··· Source information ···

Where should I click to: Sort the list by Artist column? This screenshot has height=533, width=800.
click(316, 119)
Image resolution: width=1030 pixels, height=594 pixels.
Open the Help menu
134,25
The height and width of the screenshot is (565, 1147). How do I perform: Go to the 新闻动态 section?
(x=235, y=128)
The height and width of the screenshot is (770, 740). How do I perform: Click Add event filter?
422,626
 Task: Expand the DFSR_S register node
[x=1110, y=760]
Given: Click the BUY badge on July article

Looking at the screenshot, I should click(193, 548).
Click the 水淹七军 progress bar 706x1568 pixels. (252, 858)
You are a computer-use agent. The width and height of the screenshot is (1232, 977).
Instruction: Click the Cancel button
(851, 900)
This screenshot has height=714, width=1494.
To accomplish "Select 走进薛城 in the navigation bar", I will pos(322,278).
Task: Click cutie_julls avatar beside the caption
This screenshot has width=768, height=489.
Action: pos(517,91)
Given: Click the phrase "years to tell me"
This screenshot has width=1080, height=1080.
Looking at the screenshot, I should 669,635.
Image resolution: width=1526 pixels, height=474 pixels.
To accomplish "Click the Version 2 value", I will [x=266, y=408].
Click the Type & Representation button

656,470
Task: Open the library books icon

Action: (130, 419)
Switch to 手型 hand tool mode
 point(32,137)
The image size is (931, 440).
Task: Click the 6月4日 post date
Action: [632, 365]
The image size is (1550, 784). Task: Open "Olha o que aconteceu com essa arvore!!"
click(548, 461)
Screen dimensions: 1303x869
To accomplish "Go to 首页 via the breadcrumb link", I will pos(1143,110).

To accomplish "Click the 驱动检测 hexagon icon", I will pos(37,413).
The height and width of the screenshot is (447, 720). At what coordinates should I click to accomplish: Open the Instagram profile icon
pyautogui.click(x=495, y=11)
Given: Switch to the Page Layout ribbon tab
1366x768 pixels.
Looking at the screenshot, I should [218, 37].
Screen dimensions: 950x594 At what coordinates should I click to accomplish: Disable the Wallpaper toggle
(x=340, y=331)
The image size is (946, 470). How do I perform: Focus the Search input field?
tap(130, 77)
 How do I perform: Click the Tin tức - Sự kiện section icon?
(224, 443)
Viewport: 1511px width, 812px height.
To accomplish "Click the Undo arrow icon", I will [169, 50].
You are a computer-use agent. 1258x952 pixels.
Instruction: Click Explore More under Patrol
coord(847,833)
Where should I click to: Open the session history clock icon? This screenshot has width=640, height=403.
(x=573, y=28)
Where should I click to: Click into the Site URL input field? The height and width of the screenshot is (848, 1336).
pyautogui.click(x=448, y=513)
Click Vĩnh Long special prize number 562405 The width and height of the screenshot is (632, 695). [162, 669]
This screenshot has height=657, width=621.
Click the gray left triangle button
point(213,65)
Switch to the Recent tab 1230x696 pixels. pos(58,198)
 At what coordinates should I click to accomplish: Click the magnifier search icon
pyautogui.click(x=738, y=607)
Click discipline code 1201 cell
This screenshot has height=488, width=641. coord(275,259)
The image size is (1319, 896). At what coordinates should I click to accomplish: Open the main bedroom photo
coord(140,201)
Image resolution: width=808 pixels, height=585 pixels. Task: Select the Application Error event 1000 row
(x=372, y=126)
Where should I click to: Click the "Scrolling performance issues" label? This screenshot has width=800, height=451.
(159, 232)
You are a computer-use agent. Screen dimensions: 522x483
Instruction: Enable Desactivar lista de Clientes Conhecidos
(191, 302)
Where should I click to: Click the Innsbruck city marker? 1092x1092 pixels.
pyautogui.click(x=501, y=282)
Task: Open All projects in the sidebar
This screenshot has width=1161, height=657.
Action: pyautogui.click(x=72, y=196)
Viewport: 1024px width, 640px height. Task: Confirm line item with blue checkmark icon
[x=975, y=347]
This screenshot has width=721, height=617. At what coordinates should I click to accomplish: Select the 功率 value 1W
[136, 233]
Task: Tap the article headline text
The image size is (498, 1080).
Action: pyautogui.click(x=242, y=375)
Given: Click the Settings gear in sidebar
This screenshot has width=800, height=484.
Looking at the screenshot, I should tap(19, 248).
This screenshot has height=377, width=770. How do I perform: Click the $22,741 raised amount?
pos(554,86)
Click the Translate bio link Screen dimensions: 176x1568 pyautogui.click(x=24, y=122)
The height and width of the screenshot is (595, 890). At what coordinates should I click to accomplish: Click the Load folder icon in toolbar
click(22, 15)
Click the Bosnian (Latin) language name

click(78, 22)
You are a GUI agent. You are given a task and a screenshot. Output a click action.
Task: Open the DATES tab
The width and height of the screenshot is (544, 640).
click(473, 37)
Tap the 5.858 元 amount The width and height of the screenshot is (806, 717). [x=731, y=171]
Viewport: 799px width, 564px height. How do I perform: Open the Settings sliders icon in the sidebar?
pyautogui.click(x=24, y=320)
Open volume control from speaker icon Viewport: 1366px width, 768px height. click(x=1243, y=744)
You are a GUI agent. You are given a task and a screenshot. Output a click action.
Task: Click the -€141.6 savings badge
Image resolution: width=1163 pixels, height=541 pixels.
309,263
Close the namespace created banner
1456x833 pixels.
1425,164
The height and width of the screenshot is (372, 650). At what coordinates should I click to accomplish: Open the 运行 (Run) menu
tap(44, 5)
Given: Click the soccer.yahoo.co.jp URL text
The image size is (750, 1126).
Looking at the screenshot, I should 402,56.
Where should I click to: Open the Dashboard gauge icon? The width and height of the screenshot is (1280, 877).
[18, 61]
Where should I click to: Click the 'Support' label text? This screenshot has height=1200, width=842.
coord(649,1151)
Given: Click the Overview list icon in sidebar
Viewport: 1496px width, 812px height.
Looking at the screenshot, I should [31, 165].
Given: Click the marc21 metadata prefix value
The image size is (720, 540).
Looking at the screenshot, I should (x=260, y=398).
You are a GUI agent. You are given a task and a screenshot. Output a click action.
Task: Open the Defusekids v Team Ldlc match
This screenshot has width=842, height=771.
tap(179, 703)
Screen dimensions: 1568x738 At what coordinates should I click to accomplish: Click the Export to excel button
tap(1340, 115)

···

What needs to be done: Return only the count of lines in the records that hold the word "will".

Exercise answer: 5